Genetic variation is important in evolution because it is the raw material on which natural selection acts. Fisher attempted to provide a statistical formula for how changes in allele frequency can be attributed to changes in fitness in a population. Fisher made no restrictive assumptions in his formula concerning fitness parameters, mate choices or the number of alleles and loci involved.
There are two primary components of genetic variance:
- Additive Genetic Variance: This component is the result of individual genes’ additive effects. Because offspring inherit half of their genes from each parent, it contributes to the resemblance between parents and their offspring. Because it determines how much a population can change in response to selective breeding, additive genetic variance is an important factor in the response to artificial selection.
- Non-additive Genetic Variance: This component includes gene interactions (dominance and epistasis) as well as other non-additive effects. Dominance occurs when one gene masks the effect of another at the same locus, whereas epistasis occurs when genes at different loci interact. Non-additive genetic variance can impact trait genetic architecture and complicate predictions based solely on additive effects.

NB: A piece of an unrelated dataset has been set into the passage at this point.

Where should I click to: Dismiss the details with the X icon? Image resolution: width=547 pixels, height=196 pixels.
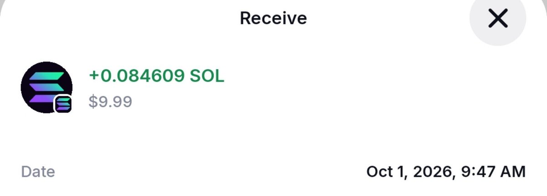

Understanding genetic variation is important in many fields, including genetics, evolution, and selective breeding. It assists researchers and breeders in predicting the outcomes of mating strategies, assessing trait heritability, and understanding the genetic basis of various phenotypes.
The concept of genetic variation is central to evolutionary biology, plant and animal breeding, and human genetics. Various statistical methods are used by researchers to estimate genetic variance and understand the genetic basis of traits in different populations.